YOUR GOAL:
Rewrite each line of the data below as an item in a numbered list, leaving out blank lines and the pictures.

GIVEN INFORMATION:
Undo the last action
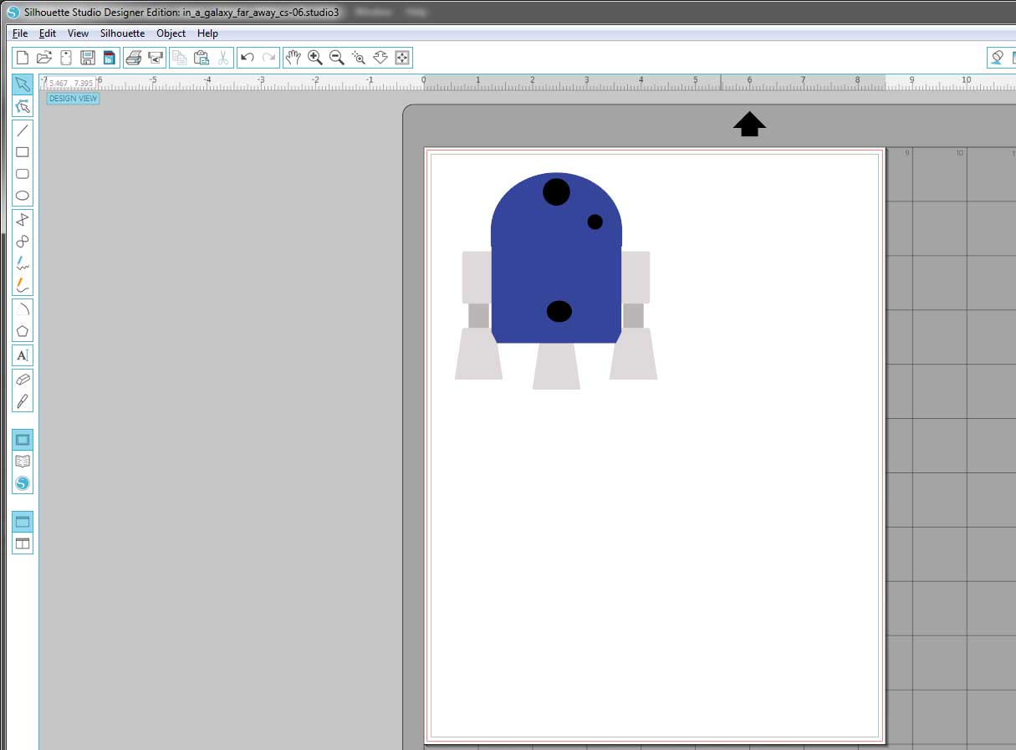This screenshot has width=1016, height=750. point(247,58)
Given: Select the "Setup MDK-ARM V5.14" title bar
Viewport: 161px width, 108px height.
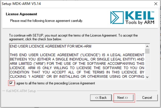Looking at the screenshot, I should click(77, 4).
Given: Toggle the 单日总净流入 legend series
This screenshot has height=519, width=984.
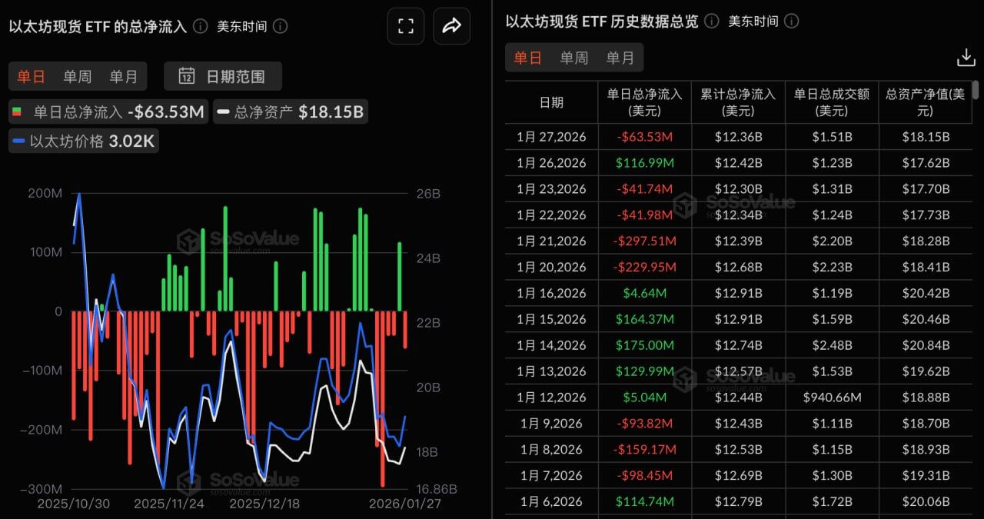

OUTPUT:
1. Undo the last action
2. This screenshot has width=1016, height=750. point(247,58)
3. Given: Select the "Setup MDK-ARM V5.14" title bar
4. Viewport: 161px width, 108px height.
5. Looking at the screenshot, I should click(77, 4).
6. Given: Toggle the 单日总净流入 legend series
7. This screenshot has height=519, width=984.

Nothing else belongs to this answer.